> [OBJECTIVE] Switch "header" to "label" in the lines from the start of the records through the line that contains "pyautogui.click(x=288, y=48)", and give those lines again with everything else unchanged and the pictures left out.
------------------------------------------------------------------------
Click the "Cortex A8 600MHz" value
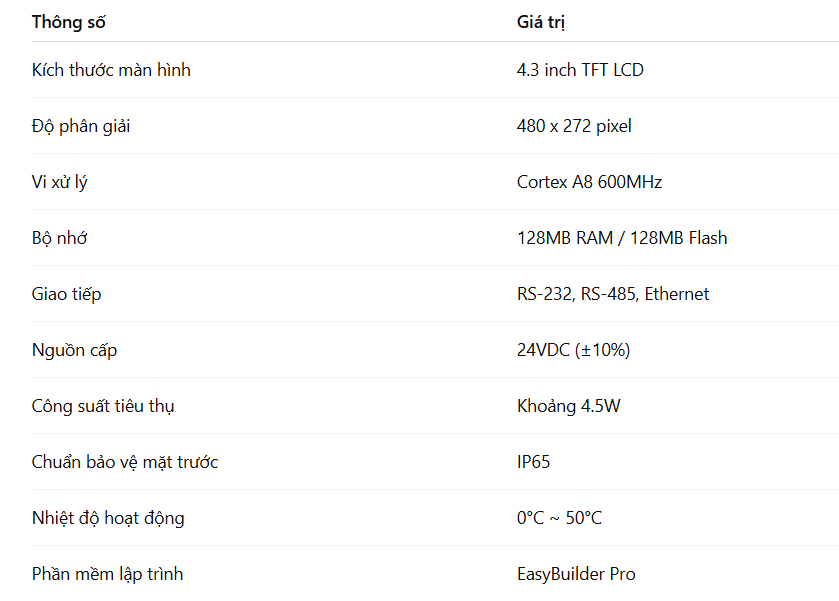 click(589, 182)
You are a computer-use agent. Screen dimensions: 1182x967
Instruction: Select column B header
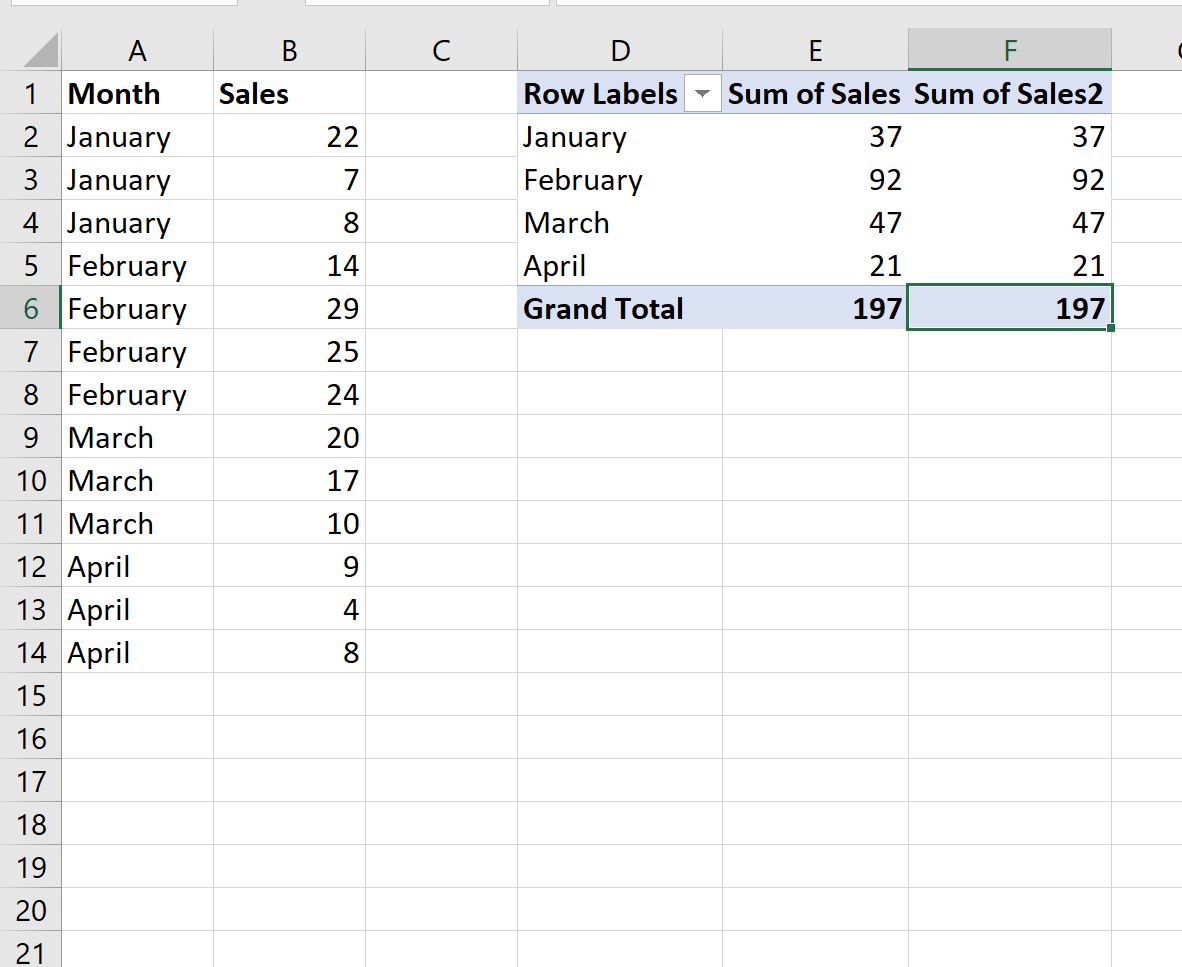pyautogui.click(x=288, y=48)
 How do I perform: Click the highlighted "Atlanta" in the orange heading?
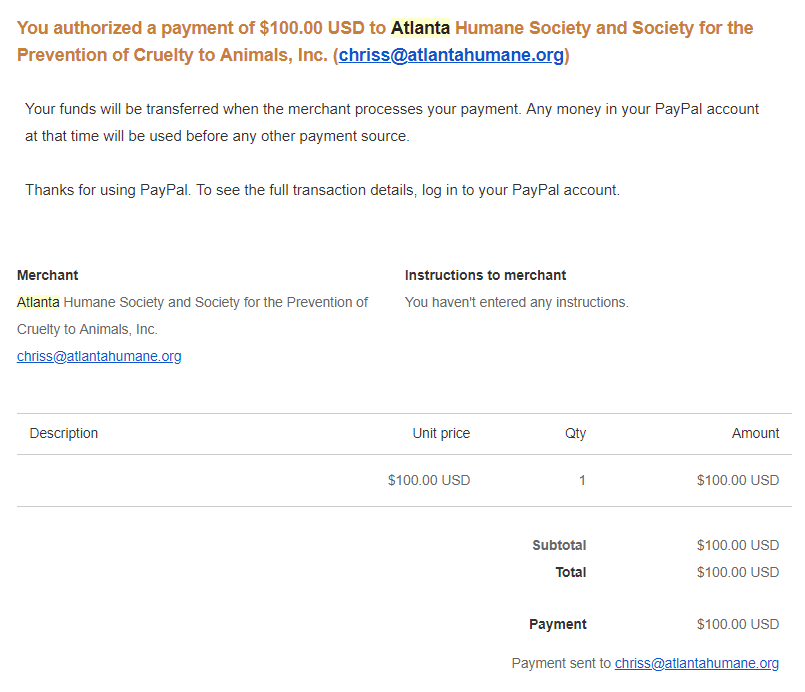(420, 28)

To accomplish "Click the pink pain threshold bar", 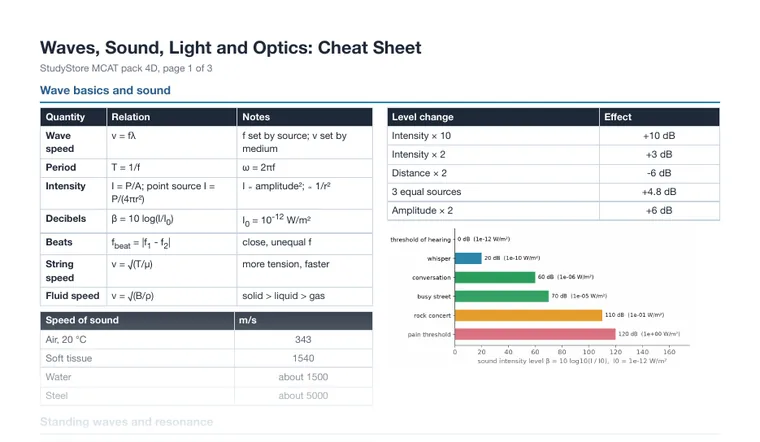I will (x=535, y=334).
------------------------------------------------------------------------
> [TASK RESULT]
Click the "Cortex A8 600MHz" value
 click(589, 182)
You are a computer-use agent. Screen dimensions: 1182x967
Instruction: Select column B label
pyautogui.click(x=288, y=48)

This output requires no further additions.